**Task instructions**
Would you copy the material below word for word, beginning with its first line and ending with the line that contains "Task: Select the 319会场"?

**Data provided**
BEGIN

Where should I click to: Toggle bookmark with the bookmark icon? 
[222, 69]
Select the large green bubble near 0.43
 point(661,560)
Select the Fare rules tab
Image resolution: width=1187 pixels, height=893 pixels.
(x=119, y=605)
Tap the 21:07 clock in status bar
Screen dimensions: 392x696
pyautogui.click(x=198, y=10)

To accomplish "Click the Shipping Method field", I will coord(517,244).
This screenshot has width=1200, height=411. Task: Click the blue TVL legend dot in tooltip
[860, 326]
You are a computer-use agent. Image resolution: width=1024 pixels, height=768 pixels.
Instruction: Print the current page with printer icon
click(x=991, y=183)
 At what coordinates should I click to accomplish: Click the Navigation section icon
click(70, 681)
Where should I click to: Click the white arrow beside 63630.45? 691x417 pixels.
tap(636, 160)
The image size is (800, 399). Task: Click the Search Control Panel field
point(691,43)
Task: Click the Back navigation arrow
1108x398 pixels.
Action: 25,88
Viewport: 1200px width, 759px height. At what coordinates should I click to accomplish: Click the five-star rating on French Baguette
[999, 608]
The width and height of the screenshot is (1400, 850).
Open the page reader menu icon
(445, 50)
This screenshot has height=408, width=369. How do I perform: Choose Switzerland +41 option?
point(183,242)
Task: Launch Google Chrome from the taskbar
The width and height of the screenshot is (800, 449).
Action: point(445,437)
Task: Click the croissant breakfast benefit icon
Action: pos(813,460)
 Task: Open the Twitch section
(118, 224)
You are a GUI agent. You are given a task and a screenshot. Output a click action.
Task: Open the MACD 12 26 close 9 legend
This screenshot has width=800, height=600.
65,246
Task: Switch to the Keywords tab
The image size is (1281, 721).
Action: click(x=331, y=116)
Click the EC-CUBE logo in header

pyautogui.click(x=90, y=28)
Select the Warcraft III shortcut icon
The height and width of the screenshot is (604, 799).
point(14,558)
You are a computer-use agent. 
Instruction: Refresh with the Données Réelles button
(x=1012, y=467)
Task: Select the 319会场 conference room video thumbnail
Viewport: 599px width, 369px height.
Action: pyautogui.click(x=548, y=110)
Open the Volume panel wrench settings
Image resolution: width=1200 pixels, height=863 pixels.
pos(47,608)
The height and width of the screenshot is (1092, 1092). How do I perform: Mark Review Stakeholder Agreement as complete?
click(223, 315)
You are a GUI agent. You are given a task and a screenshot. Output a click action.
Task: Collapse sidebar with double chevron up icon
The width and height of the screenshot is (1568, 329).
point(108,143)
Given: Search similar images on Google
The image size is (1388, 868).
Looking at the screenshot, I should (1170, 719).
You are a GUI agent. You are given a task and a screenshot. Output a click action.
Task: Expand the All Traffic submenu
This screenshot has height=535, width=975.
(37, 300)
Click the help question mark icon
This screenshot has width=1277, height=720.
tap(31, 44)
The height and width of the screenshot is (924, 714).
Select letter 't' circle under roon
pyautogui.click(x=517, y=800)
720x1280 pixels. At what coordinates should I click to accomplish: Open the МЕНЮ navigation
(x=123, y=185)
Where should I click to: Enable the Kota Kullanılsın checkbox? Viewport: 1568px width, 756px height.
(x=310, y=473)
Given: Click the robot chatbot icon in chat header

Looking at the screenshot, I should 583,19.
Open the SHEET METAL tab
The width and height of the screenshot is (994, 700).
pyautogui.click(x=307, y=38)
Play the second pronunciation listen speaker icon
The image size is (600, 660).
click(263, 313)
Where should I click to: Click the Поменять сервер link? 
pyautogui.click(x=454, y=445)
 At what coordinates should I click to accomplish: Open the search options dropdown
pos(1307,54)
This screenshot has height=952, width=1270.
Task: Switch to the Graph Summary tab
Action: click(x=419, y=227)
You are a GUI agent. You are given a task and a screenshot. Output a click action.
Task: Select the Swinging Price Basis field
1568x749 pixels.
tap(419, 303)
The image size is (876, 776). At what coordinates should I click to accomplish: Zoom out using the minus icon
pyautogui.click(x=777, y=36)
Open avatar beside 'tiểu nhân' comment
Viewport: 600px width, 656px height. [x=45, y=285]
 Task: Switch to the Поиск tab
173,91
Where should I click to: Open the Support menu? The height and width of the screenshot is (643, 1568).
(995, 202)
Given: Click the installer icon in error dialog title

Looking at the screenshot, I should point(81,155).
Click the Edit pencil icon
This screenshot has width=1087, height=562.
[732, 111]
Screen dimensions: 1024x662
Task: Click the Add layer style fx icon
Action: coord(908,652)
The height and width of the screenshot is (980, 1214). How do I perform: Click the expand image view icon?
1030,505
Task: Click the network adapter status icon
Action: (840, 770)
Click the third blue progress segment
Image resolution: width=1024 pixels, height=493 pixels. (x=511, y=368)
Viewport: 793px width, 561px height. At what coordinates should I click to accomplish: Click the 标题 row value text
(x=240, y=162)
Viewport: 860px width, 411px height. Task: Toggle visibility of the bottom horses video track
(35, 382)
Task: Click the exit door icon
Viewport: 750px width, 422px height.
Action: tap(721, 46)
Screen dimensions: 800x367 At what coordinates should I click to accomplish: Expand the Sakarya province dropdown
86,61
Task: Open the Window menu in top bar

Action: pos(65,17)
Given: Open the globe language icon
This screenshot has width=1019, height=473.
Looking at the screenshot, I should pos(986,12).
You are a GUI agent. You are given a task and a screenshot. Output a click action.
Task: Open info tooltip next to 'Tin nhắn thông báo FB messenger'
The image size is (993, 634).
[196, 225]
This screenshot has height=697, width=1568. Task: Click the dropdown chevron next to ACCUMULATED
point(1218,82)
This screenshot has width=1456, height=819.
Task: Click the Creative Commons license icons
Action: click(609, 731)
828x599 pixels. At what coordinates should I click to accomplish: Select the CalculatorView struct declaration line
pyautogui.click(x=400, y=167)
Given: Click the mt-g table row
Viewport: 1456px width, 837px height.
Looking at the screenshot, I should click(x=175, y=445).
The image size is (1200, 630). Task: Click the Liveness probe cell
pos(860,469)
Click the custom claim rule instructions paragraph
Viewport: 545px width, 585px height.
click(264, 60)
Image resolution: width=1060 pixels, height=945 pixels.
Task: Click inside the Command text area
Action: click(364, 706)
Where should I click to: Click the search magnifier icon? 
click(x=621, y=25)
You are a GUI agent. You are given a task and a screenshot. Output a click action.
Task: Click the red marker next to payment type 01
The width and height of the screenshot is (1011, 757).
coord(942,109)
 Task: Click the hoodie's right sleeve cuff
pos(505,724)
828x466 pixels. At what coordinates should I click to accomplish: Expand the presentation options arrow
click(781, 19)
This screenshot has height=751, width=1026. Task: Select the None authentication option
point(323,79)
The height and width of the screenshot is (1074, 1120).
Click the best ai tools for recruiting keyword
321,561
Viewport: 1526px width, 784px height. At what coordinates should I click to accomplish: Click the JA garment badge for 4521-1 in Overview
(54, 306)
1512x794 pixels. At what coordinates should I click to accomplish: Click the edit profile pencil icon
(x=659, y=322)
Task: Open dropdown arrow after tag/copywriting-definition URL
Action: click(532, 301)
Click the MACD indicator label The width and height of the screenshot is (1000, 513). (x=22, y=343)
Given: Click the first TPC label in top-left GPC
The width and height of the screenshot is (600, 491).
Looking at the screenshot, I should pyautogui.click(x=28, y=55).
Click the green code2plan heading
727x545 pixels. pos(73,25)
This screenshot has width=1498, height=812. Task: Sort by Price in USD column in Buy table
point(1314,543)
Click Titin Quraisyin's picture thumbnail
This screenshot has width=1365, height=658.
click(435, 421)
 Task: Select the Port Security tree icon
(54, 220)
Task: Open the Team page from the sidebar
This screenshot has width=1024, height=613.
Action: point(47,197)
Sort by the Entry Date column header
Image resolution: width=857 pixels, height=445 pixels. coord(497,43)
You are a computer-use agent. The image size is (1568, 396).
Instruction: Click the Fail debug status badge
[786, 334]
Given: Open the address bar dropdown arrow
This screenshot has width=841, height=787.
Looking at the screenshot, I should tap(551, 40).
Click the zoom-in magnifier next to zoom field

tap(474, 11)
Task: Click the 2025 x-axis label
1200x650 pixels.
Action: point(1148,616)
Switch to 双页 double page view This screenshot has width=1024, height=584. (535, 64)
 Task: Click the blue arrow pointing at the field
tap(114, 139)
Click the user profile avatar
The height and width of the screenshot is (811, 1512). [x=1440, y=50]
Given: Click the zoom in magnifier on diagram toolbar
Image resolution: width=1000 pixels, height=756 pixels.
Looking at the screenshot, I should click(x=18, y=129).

END

**Solution below**
Where should I click to: Toggle bookmark with the bookmark icon? 
[222, 69]
Select the large green bubble near 0.43
 point(661,560)
Select the Fare rules tab
Image resolution: width=1187 pixels, height=893 pixels.
(x=119, y=605)
Tap the 21:07 clock in status bar
Screen dimensions: 392x696
pyautogui.click(x=198, y=10)

To accomplish "Click the Shipping Method field", I will coord(517,244).
This screenshot has width=1200, height=411. Task: Click the blue TVL legend dot in tooltip
[860, 326]
You are a computer-use agent. Image resolution: width=1024 pixels, height=768 pixels.
Instruction: Print the current page with printer icon
click(x=991, y=183)
 At what coordinates should I click to accomplish: Click the Navigation section icon
click(70, 681)
Where should I click to: Click the white arrow beside 63630.45? 691x417 pixels.
tap(636, 160)
The image size is (800, 399). Task: Click the Search Control Panel field
point(691,43)
Task: Click the Back navigation arrow
1108x398 pixels.
Action: 25,88
Viewport: 1200px width, 759px height. At what coordinates should I click to accomplish: Click the five-star rating on French Baguette
[999, 608]
The width and height of the screenshot is (1400, 850).
Open the page reader menu icon
(445, 50)
This screenshot has height=408, width=369. How do I perform: Choose Switzerland +41 option?
point(183,242)
Task: Launch Google Chrome from the taskbar
The width and height of the screenshot is (800, 449).
Action: point(445,437)
Task: Click the croissant breakfast benefit icon
Action: pos(813,460)
 Task: Open the Twitch section
(118, 224)
You are a GUI agent. You are given a task and a screenshot. Output a click action.
Task: Open the MACD 12 26 close 9 legend
This screenshot has width=800, height=600.
65,246
Task: Switch to the Keywords tab
The image size is (1281, 721).
Action: click(x=331, y=116)
Click the EC-CUBE logo in header

pyautogui.click(x=90, y=28)
Select the Warcraft III shortcut icon
The height and width of the screenshot is (604, 799).
point(14,558)
You are a computer-use agent. 
Instruction: Refresh with the Données Réelles button
(x=1012, y=467)
Task: Select the 319会场 conference room video thumbnail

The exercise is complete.